Problem to work on:
The records below need to come back exactly as they are, pictures omitted.

Source data:
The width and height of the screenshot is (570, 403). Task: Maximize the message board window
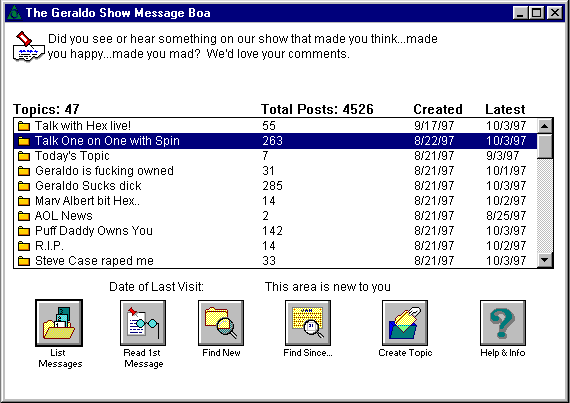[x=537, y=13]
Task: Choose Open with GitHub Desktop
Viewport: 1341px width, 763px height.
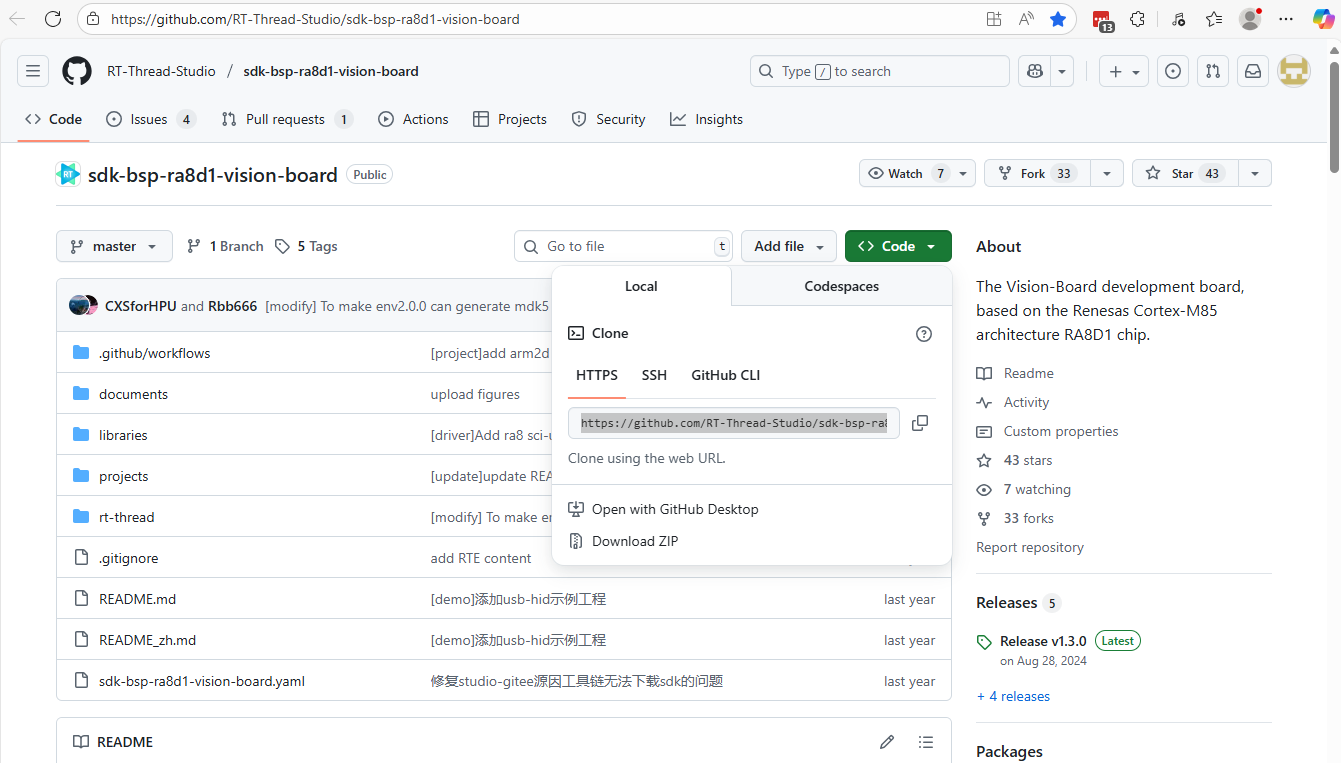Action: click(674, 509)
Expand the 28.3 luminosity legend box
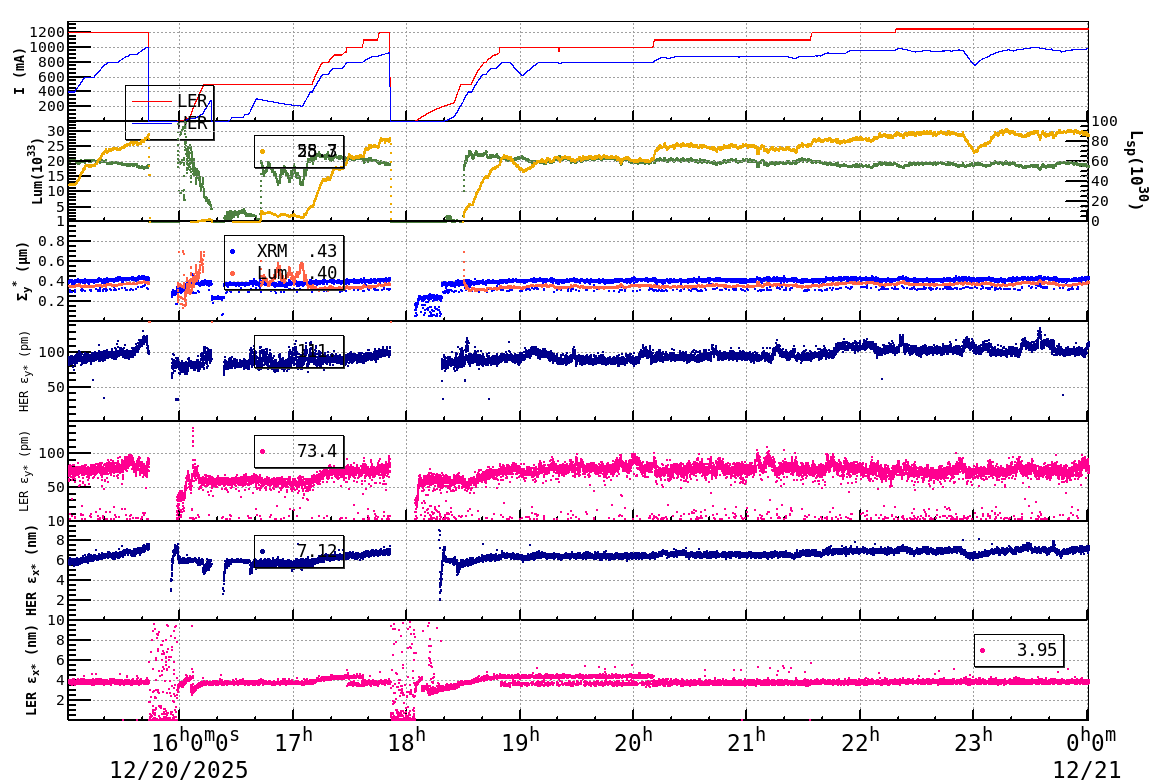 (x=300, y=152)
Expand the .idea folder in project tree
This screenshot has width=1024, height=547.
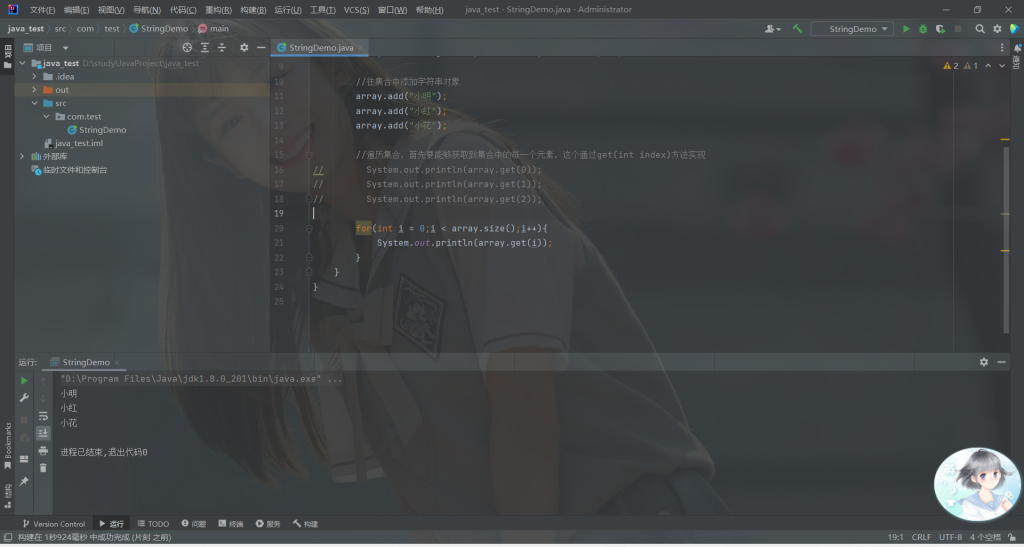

Answer to this task:
The width and height of the screenshot is (570, 403). Task: Maximize the message board window
[x=537, y=13]
Task: Choose Open with GitHub Desktop
Viewport: 1341px width, 763px height.
Action: click(674, 509)
Expand the 28.3 luminosity legend box
 (x=300, y=152)
Expand the .idea folder in project tree
This screenshot has width=1024, height=547.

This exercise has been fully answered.